Starfield's map is even worse than Fallout and Skyrim's

The question isn't where, but when?

A close up section of the map of New Atlantis in Starfield
Image credit: Bethesda

I don't remember this at the time, but there were complaints about Skyrim's map when it came out, because it was just an extreme zoom out on the world. It wasn't dense with information; the map markers were often kind of an "it's in this area" guideline that were even less helpful if what you needed was in a barrow or otherwise underground. Starfield raises the bar by taking the bold step of having a map that is almost not a map.

I'm referring here to the planet surface map. The starmap is, like a couple of things I've experienced since being hustled through quite an accelerated inciting incident (Starfield's equivalent of Patrick Stewart dying in a sewer after he's charged you with saving the world), reminiscent of Mass Effect. You can select different galaxies, which have one or two solar systems in them, and then can zoom down and select specific planets or moons or whatever to warp to. Once you're wombling about on the surface being a naughty little space captain - or whatever, I don't judge what you're up to - well baby, I hope you like blue voids with a bit of topography.

There isn't actually a dedicated map screen - at least not in the way you might expect for an RPG. To open the planetside you have to open your scanner first, and then can open a "surface map". This conjures the aforementioned blue void, which makes sense from at least one point of view. The vast number of places you can touch down on a planet will be procedurally generated for you to scamper about and scan whiskery space beetles. That being the case, a detail-light map that suggests where hills are and marks the location of some cardinal points is efficient and sensible.

In practise when you're playing, it's a little annoying in the more authored, quest-dense areas. The example picture up top is from New Atlantis, the first big city you go to. Despite being a Neon Street Rat who grew up in the mean alleys of somewhere called Neon city, which we can infer from the name may turn out to be Planet Cyberpunk, my character also has extremely middle class parents living in New Atlantis. Did I pick these perks to see if they would ever awkwardly collide in the game system? Haha, I'll never tell! When I turned up on New Atlantis a bartender asked me if I was new in town, and I didn't have the option to say that my parents lived there, which seemed weird. I decided to say that I was new, and roleplay in my head that I'd never been to visit my parents. Serves them (presumably) right.

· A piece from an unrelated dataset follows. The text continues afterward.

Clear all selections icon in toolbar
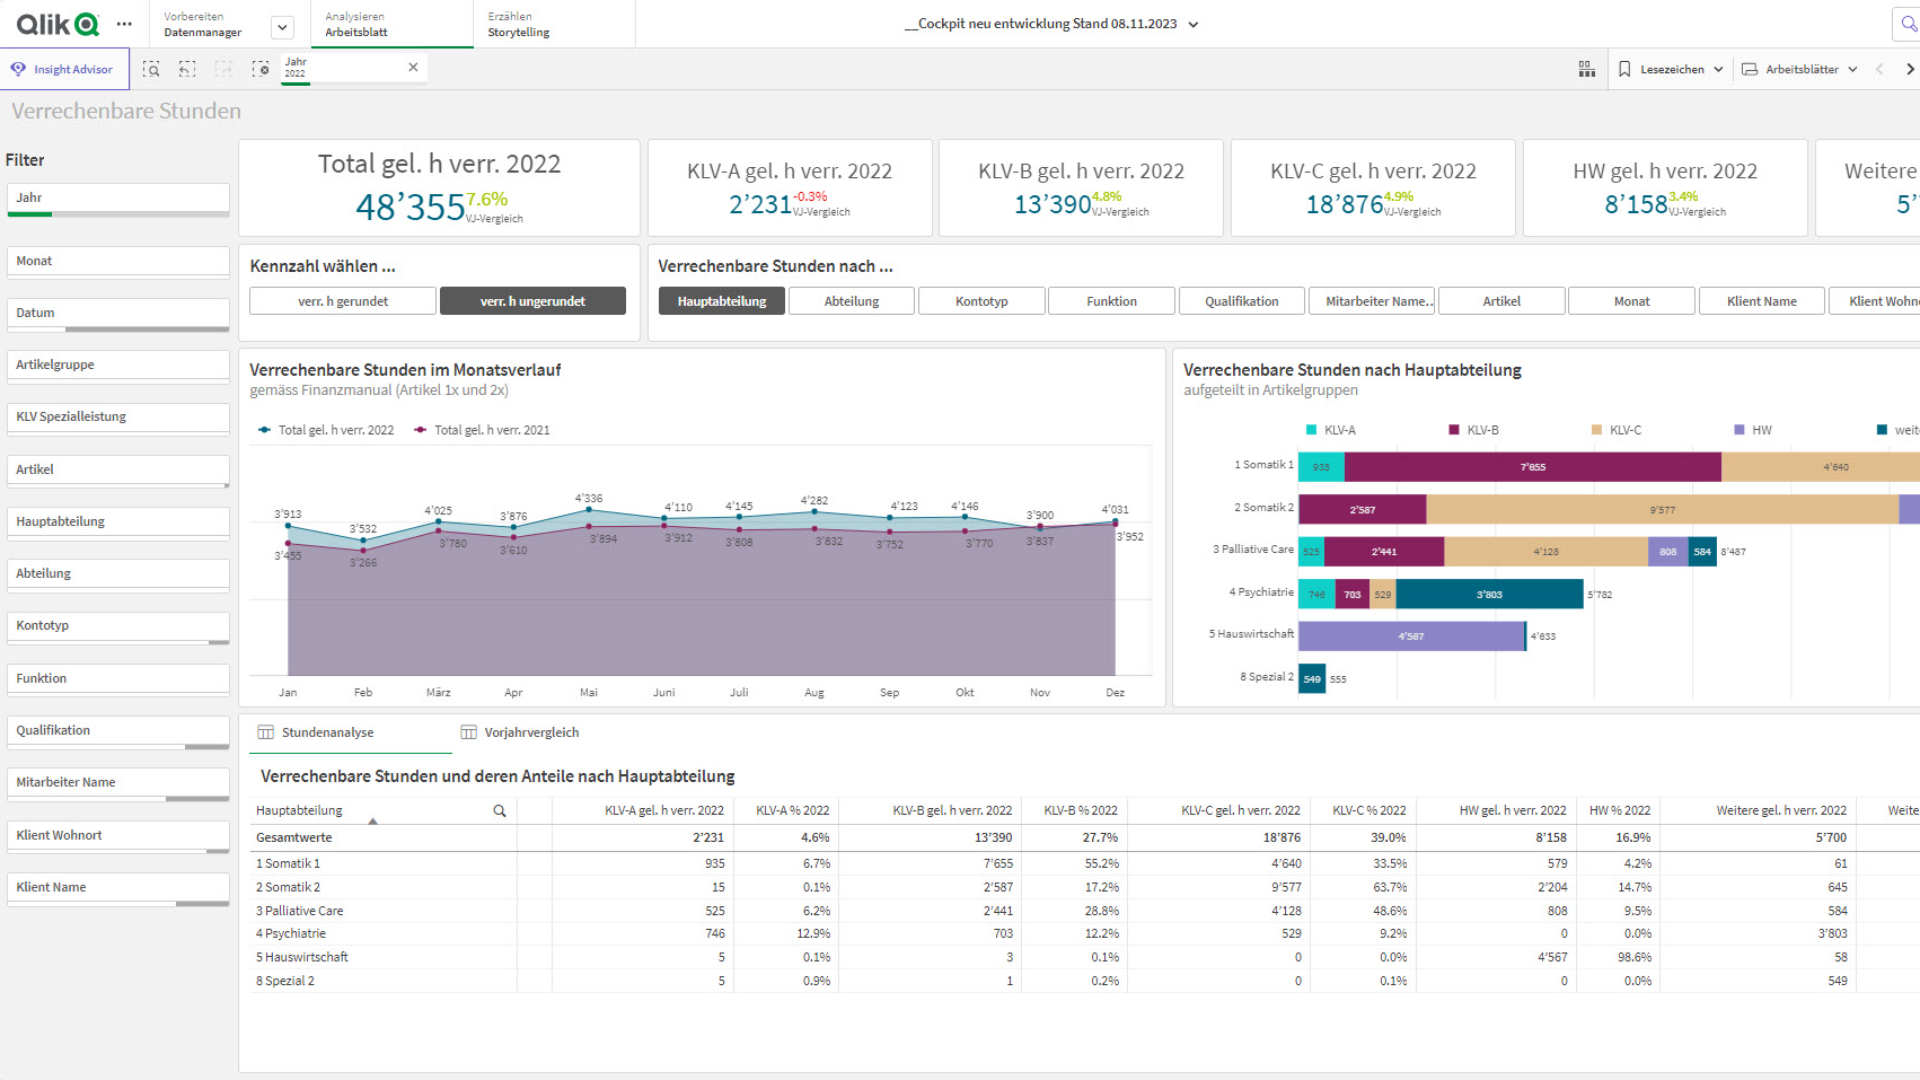The height and width of the screenshot is (1080, 1920). coord(260,69)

I digress. New Atlantis is a nice, white stone place with pretty trees and waterfalls, as clean as a historic English town that's going to host a royal wedding in the next 12 hours. And indeed, all New Atlantis's poor people are stuffed down into a subterranean box district known as The Well. The Well is atmospheric and cool, but it's all an absolute warren with lots of dead ends, and it doesn't even get any kind of surface map. I suppose it's not actually on the surface, so. Fair enough. But both levels of New Atlantis are full of people asking you to do things like collect lots of sensors stuck to trees, fetch them a coffee, join their gang of space cops, join a separate gang of more local space cops, and of course you have to visit the club of adventurers-ish who drive the main story. I could have done with something a bit closer to Star Wars Jedi: Survivor's map style. Luckily if you open your scanner in Starfield it'll also highlight a track on the floor leading you where you're supposed to go.

This is all fine, but it makes you very reliant on your scanner and the quest markers in your HUD. And this is also all fine, unless your quest marker bugs out and, rather than showing the quest you actually want to track, selects one or more random tasks from those you've collected to highlight instead. That is, I have to say, frustrating. But I am at least paying a lot of attention to what's going on around me.